Hace ya varios años, la Gerencia del equipucho que se hace llamar Leones del Caracas declaró sus tribunas (no así las gradas) como zonas libres de humo, por lo cual, está prohibido fumar en las sillas del estadio. A tales fines se instalaron anuncios en varias partes del recinto, en la página web del equipo y, adicionalmente, el locutor a cargo de los parlantes internos lo repite varias veces durante los juegos. El mensaje no puede ser más simple: no se puede fumar dentro del estadio, punto.

La gente que no fuma es más y está compuesta, en su mayoría, por personas sospechosamente delicadas (los que dicen que no soportan el olor del humo) y por hipocondriacos (los que creen que cualquier exposición al tabaco, por mínima que sea, les causará cáncer de pulmón). Sí, hay mucha gente frita, pero qué coño.

Todo esto viene a que, a pesar de lo repetitivo del asunto, siempre hay un manganzón que agarra y prende un cigarro en pleno juego. Ojo, no es que todos los fumadores sean manganzones, para nada —de hecho hay algunos que son hasta refinados—, pero es que ineludiblemente tengo que pensar en Karol, el enfermito al que la temporada pasada llevamos a algunos juegos. Ese chamo, más allá de las complicaciones derivadas de su accidente, podía escuchar mil veces lo de la zona libre de humo y luego sacar un Belmont y prenderlo como si nada. Nadie le decía nada, porque se nota a leguas lo de su condición especial, pero no era la idea.
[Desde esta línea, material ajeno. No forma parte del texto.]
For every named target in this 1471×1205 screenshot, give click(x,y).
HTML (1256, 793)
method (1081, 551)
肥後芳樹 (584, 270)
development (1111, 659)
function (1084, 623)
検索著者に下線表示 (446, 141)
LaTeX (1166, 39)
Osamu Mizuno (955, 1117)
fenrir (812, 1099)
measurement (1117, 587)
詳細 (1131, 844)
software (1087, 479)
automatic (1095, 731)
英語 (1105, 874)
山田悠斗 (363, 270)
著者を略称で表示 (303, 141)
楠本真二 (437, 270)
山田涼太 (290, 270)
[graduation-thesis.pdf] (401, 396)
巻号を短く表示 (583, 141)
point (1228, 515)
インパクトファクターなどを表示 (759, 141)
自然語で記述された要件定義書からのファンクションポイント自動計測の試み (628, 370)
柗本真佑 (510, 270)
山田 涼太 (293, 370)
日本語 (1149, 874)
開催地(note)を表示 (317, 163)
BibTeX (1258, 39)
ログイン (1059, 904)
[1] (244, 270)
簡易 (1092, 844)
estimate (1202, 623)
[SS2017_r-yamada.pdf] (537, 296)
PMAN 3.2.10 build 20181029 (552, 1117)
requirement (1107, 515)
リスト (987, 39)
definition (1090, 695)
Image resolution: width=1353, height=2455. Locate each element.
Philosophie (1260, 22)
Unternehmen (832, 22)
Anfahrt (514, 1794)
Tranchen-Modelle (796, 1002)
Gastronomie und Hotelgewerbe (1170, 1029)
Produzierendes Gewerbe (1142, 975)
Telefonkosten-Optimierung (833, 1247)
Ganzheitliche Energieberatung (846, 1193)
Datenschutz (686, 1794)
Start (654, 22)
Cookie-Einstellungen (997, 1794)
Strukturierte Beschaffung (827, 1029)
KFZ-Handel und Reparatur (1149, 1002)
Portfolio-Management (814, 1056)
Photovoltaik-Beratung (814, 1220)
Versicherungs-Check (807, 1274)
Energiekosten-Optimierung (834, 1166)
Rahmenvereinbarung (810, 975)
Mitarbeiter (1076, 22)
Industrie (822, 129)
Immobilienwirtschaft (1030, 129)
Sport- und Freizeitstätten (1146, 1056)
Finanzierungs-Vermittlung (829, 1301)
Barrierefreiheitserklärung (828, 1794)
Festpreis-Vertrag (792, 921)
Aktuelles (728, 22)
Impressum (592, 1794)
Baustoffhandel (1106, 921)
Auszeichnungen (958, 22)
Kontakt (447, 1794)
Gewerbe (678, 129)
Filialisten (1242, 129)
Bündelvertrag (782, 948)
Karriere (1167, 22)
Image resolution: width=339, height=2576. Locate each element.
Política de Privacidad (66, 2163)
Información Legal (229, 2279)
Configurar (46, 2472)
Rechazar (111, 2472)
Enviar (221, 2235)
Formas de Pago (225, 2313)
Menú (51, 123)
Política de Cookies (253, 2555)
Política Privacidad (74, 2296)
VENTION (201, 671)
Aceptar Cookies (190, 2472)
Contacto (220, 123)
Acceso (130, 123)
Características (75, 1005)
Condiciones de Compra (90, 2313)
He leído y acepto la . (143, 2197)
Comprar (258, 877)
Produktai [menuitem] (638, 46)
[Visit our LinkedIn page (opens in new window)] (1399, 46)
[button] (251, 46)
Para mi sorpresa, Karol no ha hecho esa gracia en lo que va de temporada. Quizás su mamá le dijo que no lo hiciera —o sólo se le han quedado los cigarros en su casa—, quién sabe. Pero todo esto viene a que ayer, en ese juego tan fastidioso que sólo tuvo de bueno el hecho de que perdieran los Leones, dos manganzones (macho y hembra), aprovecharon la poca afluencia de público para sentarse delante de nosotros y sin más, encender par de Marlboros.

—Aquí no se puede fumar—dijo ella antes de darle un jalón a su cigarro.

—No le pares bola —respondió él—, quién nos va a decir qué, pues... Naaaah.

En eso, la que será mi vecina durante los próximos tres meses, una señora de lentes que apenas habla durante el juego, gritó a todo pulmón:

—¡Aquí no se puede fumar, coño!—Una vaina que yo creo que se escuchó hasta en el montículo porque, como dije, no quedaba mucha gente en el estadio. Los manganzones vieron a la señora, se vieron entre sí y, sin decir nada, se fueron. Claro, nosotros no somos maricones como los gringos, así que nadie aplaudió, pero me pareció una cosa digna de contar.